What Happens If You Accidentally Pull Out Your Hair Follicle?

Losing hair is a completely natural part of life. In fact, according to the American Academy of Dermatology (AAD), an individual loses 50 to 100 hairs per day. That's because hair growth is a process and at any given moment, many of the 100,000 hair follicles on your scalp are working to grow new hairs to replace the ones that fall out (via Healthline). If you've pulled out a hair, whether by accident or on purpose, you may notice what appears to be a hair follicle at the end. However, there's no need to worry, as it's virtually impossible to pull out a hair follicle. Hair will typically grow back just as it was before unless it was from a follicle that has stopped producing hair.

A hair follicle is a permanent part of the skin situated in the epidermis, or the skin's top layer. It contains your hair bulb and the hair itself. When you pull out a hair by the root, what you are seeing at the end is the hair bulb, not a hair follicle. A hair bulb is surrounded by nerve fibers, which allow you to feel when your hair is moved, touched, or pulled. While pulling out a hair from its root may cause temporary damage to the hair follicle, a new hair bulb will eventually form and hair will grow again.

How long will it take hair to grow back?

Determining how long it takes hair to regrow isn't an exact science. But if the hair follicle wasn't damaged when the hair was pulled out, standard growth should be expected. According to the AAD, hair on the scalp grows up to six inches per year and continues to grow for about eight years.

For people with trichotillomania, a disorder that involves repetitive, irresistible urges to pull out hair from the scalp or other parts of the body, the length of time it takes hair to grow back is typically longer. Frequent damage to the hair follicle caused by the repeated pulling can slow growth down. According to the TLC Foundation, a non-profit organization dedicated to body-focused repetitive behaviors like trichotillomania, it may take two to four years for new hair to grow if a hair follicle has been damaged. 

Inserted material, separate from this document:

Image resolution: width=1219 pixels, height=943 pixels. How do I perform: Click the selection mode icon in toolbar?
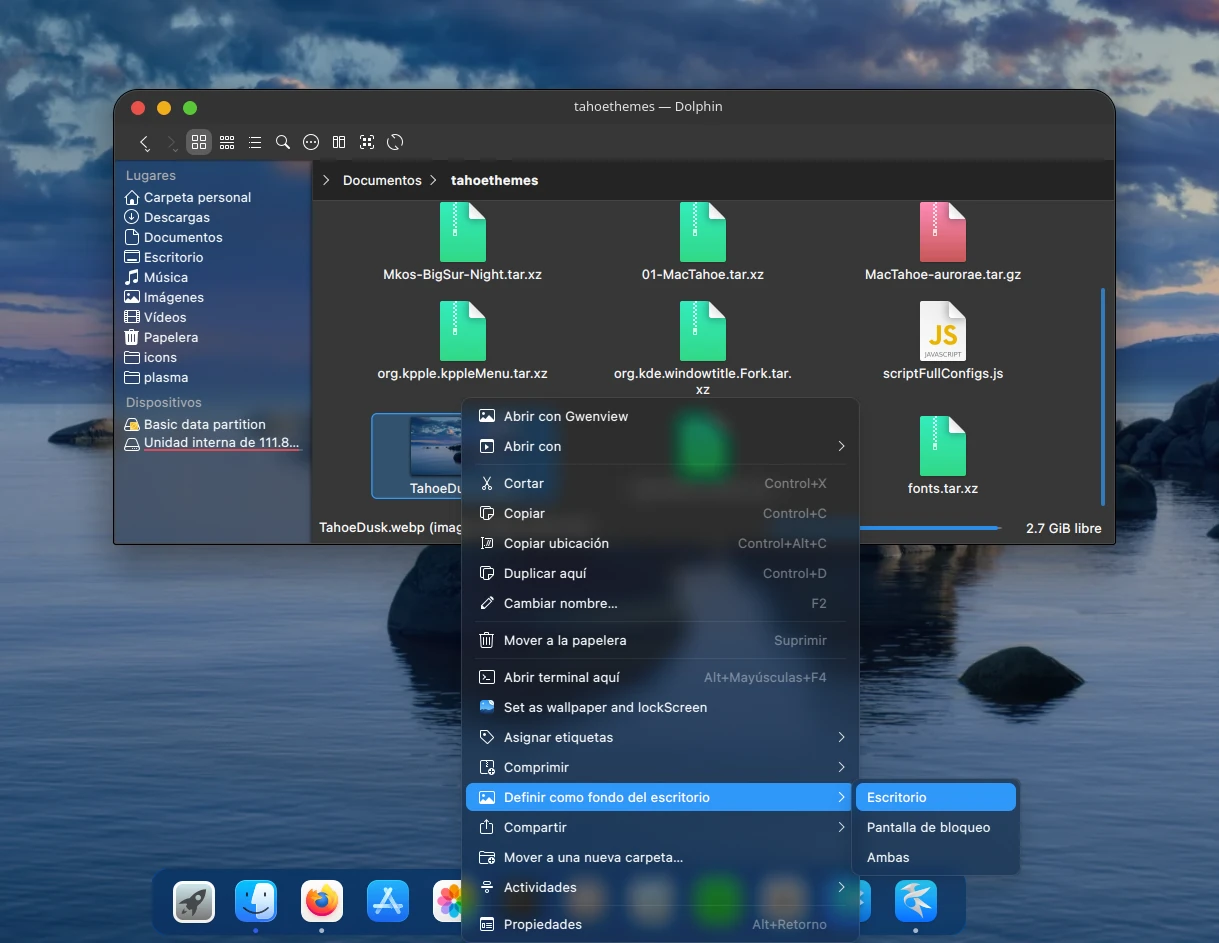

If left untreated, trichotillomania can leave a hair follicle permanently damaged and make future hair growth from that follicle difficult or even impossible. In extreme cases, individuals with the disorder may be left with small patches of skin where hair would normally grow. The good news is, when treated, most recovered people with trichotillomania report hair growth after a period of months or years where it didn't seem like it would grow back initially. 

If you are someone you know is living with trichotillomania, The TLC Foundation for Body-Focused Repetitive Disorders provides resources and help you find support in your community.